Asep mengungkapkan bahwa karena dana CSR ini diberikan kepada Komisi XI, Satori dan Hergun mendirikan yayasan sebagai perantara untuk menerima aliran dana tersebut.

“Jadi setiap orang, karena ini juga memang diberikan kepada Komisi XI, di mana Saudara S ini ada di situ, ini masih termasuk juga Saudara HG ya, itu yayasannya, jadi membuat yayasan. Kemudian melalui yayasan tersebutlah uang-uang tersebut dialirkan,” jelasnya.

Setelah dana CSR cair ke yayasan milik orang terdekat Satori dan Hergun, uang itu kemudian ditransfer kembali ke rekening pribadi mereka melalui modus nominee.
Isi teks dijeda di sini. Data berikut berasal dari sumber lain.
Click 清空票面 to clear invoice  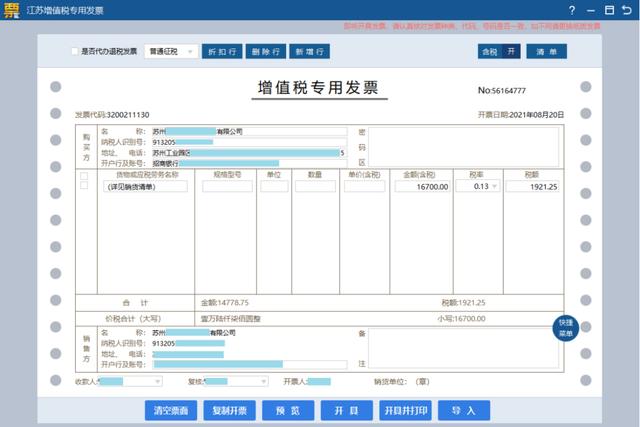pos(172,410)
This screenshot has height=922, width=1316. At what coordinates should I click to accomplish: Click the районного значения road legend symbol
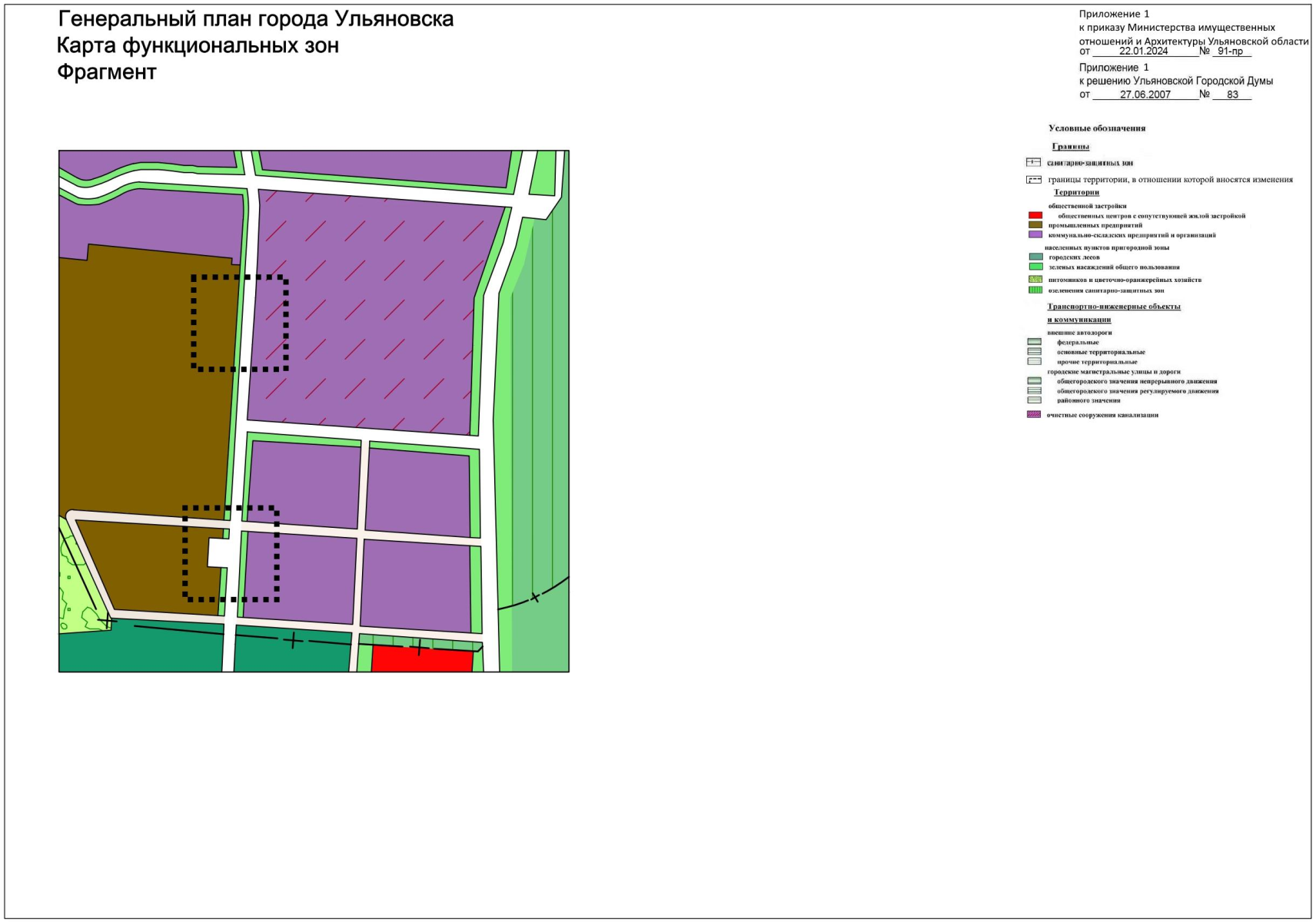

“Yang kami temukan, yang penyidik temukan selama ini adalah, ketika uang tersebut masuk ke yayasan, ke rekening yayasan, kemudian uang tersebut ditransfer balik ke rekening pribadinya, ada yang masuk ke rekening saudaranya, ada ke rekening orang yang memang nomineenya mewakili dia,” ujar Asep.

Dana tersebut kemudian digunakan untuk kepentingan pribadi, termasuk pembelian aset properti.

“Setelah itu, dia tarik tunai, diberikan kepada orang tersebut, dan dibelikan properti, kepada yang lain-lain, menjadi milik pribadi, tidak digunakan untuk kegiatan-kegiatan sosial,” kata Asep.

Untuk menutupi aliran dana tersebut, pihak yayasan membuat laporan fiktif seolah-olah seluruh dana CSR digunakan untuk kegiatan sosial sebagai bentuk pertanggungjawaban kepada BI.

“Tidak keseluruhannya tapi, tetap ada kegiatan sosialnya, ada, tapi itu hanya digunakan untuk kamuflase untuk laporan. Jadi dari 10 misalkan, 10 bikin rumah dikerjakan misalkan 3. Nah itu digunakan untuk laporan. Jadi tetap karena BI juga menerima meminta laporan,” jelasnya.